Sonntag, 21. April 2019

Produktcheck Betriebsrente oft ein Verlustgeschäft

Vorsorge über den Betrieb: Arbeitnehmer sollten nur dann in eine Betriebsrente investieren, wenn der Arbeitgeber günstige Kollektivtarife anbietet und möglichst etwas dazuzahlt, raten unabhängige Experten

3. Teil: Kritik am Ansatz der Öko-Test-Untersuchung

Kritiker monieren Ansatz der Untersuchung

Die Analyse von Öko-Test bleibt nicht unwidersprochen. Heribert Karch, Chef der Arbeitsgemeinschaft für betriebliche Altersversorgung (Aba), hält die "reißerische", zentrale Schlussfolgerung, "Finger weg" von der betrieblichen Altersversorgung, für völlig verfehlt. Aufgabe von Testern sei es, dem Einzelnen mehr Entscheidungskompetenz zu verschaffen. "Hier muss man leider sagen: Mission verfehlt", urteilt Karch über die Öko-Test-Analyse.

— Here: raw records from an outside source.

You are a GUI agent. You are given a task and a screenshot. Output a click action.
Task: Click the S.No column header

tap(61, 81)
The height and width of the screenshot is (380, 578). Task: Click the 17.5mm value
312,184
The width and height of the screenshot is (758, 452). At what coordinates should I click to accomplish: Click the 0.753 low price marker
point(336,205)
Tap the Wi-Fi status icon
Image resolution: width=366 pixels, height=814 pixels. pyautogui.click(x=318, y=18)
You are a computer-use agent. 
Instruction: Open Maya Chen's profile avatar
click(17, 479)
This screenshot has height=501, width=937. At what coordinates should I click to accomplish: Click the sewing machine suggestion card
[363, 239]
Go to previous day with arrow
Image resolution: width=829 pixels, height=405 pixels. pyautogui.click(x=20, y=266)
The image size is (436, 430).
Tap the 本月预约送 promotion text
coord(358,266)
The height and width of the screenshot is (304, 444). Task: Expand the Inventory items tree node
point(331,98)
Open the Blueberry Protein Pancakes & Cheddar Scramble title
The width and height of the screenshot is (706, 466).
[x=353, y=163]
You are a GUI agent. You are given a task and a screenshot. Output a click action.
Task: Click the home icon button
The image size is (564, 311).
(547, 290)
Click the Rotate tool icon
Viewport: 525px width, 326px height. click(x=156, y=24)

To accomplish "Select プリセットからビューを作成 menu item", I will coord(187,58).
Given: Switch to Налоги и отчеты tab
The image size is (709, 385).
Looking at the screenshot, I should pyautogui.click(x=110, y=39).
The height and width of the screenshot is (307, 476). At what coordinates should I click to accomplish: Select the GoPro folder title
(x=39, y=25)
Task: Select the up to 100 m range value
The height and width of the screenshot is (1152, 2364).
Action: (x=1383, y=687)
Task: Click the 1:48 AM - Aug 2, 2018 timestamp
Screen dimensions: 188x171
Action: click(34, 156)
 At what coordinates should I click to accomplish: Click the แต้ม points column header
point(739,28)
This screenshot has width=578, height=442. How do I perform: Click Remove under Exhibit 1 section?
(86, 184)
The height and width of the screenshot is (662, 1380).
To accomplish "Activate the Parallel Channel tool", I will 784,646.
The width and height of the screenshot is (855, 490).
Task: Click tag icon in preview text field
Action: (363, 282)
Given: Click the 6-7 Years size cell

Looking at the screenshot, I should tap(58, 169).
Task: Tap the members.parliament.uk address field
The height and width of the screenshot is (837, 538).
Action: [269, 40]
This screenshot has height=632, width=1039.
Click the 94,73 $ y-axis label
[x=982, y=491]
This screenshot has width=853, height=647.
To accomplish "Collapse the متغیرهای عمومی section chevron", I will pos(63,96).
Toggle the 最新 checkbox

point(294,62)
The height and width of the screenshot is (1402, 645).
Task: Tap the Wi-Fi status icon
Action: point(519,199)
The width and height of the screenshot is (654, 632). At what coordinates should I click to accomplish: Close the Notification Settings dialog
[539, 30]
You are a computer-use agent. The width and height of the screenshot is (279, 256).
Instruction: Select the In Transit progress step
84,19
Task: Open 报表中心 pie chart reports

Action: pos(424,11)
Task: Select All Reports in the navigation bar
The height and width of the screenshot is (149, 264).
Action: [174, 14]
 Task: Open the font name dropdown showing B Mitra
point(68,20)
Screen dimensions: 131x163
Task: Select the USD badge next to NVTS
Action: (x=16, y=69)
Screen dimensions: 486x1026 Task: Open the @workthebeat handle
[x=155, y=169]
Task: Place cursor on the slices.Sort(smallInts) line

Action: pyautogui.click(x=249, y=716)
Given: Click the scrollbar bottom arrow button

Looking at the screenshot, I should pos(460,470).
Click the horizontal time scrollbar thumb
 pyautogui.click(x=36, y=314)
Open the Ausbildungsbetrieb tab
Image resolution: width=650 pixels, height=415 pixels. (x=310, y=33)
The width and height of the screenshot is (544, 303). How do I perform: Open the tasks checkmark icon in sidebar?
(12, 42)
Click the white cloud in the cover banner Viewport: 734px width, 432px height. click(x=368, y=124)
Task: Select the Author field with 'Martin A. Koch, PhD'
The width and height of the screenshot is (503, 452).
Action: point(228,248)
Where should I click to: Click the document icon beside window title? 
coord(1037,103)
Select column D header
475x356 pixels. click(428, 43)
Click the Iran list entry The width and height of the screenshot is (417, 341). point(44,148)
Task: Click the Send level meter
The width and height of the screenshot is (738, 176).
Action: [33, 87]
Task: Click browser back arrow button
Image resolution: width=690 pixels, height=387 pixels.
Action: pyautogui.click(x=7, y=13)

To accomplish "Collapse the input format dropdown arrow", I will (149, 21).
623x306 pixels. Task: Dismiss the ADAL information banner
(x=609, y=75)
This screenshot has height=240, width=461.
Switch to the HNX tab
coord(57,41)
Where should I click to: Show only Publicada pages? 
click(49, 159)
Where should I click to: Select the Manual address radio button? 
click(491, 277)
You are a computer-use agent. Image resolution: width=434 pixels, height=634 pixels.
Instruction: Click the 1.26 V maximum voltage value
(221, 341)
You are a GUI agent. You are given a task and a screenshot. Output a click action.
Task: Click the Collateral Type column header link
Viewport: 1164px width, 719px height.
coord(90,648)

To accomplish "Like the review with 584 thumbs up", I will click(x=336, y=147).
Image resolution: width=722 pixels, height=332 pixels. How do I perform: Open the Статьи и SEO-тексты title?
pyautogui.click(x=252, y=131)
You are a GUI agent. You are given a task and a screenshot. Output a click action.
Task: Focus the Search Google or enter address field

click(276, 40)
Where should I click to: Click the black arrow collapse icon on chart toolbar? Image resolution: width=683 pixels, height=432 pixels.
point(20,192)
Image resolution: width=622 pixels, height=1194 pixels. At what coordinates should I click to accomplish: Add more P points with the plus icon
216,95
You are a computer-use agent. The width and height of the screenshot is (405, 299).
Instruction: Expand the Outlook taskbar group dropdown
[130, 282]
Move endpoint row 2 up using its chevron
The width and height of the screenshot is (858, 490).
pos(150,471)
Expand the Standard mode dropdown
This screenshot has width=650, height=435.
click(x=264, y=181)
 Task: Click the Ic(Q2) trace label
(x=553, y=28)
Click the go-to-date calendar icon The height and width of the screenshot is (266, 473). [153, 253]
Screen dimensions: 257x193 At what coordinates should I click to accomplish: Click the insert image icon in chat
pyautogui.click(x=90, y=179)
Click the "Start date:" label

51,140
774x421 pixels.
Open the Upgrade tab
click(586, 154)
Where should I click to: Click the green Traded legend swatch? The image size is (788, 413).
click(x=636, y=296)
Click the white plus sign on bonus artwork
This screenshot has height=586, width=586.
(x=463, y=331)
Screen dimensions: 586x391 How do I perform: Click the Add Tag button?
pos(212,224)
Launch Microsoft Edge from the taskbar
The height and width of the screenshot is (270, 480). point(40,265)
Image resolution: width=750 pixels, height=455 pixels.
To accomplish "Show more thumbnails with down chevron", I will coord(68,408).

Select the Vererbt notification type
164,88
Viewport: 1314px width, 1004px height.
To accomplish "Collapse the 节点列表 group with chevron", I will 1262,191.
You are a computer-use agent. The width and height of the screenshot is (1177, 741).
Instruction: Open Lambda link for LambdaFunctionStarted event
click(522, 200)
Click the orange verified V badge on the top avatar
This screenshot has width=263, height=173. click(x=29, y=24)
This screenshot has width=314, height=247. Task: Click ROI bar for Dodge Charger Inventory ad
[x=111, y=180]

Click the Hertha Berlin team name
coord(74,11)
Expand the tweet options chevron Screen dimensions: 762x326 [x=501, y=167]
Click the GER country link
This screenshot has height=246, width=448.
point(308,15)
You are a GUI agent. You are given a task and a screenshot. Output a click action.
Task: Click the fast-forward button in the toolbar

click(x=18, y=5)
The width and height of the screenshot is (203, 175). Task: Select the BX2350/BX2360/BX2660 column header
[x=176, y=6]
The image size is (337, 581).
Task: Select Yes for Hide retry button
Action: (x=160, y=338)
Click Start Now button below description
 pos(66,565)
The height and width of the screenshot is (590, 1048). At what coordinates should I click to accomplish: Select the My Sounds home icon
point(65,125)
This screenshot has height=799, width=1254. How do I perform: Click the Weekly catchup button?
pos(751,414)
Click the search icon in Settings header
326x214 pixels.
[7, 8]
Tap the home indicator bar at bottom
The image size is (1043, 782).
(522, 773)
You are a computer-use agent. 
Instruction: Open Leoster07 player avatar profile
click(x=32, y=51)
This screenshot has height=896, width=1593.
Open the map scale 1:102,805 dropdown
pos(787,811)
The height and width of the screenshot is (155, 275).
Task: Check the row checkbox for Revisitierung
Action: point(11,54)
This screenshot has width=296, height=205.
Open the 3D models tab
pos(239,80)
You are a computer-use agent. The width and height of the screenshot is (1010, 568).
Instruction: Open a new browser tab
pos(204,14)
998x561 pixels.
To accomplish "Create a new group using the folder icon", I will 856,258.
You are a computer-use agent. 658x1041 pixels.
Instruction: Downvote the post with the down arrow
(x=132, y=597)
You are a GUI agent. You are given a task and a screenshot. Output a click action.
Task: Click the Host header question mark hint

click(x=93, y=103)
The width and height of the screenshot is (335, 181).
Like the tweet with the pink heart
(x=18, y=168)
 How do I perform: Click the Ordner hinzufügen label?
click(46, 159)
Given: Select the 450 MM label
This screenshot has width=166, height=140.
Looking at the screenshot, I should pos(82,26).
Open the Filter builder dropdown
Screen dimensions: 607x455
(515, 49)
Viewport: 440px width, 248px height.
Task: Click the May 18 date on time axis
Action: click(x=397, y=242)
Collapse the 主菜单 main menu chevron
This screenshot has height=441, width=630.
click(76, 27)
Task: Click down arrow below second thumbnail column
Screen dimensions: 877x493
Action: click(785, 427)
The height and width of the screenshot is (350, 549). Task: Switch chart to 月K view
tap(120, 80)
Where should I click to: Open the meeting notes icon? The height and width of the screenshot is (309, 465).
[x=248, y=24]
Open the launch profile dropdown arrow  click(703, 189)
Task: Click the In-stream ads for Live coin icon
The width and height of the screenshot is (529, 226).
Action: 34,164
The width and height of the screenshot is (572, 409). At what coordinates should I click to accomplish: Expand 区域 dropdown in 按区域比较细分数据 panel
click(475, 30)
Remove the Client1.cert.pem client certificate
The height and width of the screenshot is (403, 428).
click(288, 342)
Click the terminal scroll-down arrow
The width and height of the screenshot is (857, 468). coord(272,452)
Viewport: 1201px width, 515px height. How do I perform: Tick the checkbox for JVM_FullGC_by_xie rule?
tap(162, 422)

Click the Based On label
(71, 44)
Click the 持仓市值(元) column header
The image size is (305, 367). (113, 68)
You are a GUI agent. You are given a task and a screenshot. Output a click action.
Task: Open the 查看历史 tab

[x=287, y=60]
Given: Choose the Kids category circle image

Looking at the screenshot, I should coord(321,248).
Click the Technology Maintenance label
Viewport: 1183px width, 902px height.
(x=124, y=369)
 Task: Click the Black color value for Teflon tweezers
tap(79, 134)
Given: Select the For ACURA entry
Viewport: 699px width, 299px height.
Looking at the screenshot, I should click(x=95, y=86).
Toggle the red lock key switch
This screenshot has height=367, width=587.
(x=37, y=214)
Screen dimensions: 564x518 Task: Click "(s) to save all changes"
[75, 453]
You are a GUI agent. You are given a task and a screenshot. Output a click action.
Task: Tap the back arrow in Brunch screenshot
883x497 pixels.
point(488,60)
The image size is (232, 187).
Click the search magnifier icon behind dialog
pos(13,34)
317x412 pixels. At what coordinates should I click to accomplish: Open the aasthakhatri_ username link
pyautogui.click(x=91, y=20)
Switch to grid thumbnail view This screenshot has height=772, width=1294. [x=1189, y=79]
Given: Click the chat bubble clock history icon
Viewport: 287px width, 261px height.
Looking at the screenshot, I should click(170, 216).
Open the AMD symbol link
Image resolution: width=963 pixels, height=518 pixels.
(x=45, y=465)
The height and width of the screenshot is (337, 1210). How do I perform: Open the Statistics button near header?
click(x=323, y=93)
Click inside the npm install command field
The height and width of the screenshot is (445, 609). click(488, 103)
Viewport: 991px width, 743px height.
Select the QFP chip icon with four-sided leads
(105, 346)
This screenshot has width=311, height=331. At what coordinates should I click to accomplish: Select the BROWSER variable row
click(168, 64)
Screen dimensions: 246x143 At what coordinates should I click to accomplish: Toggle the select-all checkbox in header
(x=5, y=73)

Bereits der Ansatz der Untersuchung, den Vergleich auf 55jährige zu fokussieren, hält der Betriebsrentenexperte für "sehr fragwürdig". Damit würden zwei "Binsenweisheiten" zu einem zentralen Element der Kritik gemacht. Erstens: "Geld sinnvoll und nach aufsichtsrechtlichen Maßgaben anzulegen, kostet wiederum Geld."

Zweitens: "Je kürzer der Anlagehorizont, je älter man also ist, desto stärker fallen Vertragskosten ins Gewicht". In einem Niedrigzinsumfeld wie derzeit gefährde dies logischerweise Renditen. "Die staatliche Förderung von Altersversorgung hat hier einen Glättungseffekt. Und dies gilt für alle Angebote. Der Ausweis von Negativrenditen ist insoweit nicht aufklärerisch. Er verschweigt die Wirkungsgrade der Vorsorge", sagt Karch.

"Eines der großen Missverständnisse" der Debatte

Der Betriebsrentenexperte hält es ohnehin für eines der "großen Missverständnisse" der Debatte seit der Riester-Reform, die Instrumente der betrieblichen Altersversorgung in Produktvergleichen für den Verbraucher aufbereiten zu wollen. Nicht selten beteiligten sich die Arbeitgeber am Vermögensaufbau ihrer Arbeitnehmer oder schulterten die Kosten dafür allein, so dass ihre gesetzlichen Rentenleistungen weniger oder gar nicht gemindert würden. Die BAV sei vor diesem Hintergrund auch ein Instrument der Mitarbeiterbindung. Diese Funktion der Betriebsrente und das Engagement der Arbeitgeber blende die Untersuchung aus.

"Durch den Arbeitgeber als Sachwalter sowie den sozialen Deal im Unternehmen erreicht die BAV ein Profil von faktischer Rendite und Sicherheit, die sie außerhalb aller gängigen Zinsvergleiche stellt. Nicht obwohl, sondern gerade weil sie kein reines Marktmodell ist", sagt Karch. Aber auch im direkten Leistungsvergleich zu individuell vertriebenen Finanzprodukten habe sie "meist die Nase vorn", ist der Experte weiterhin überzeugt.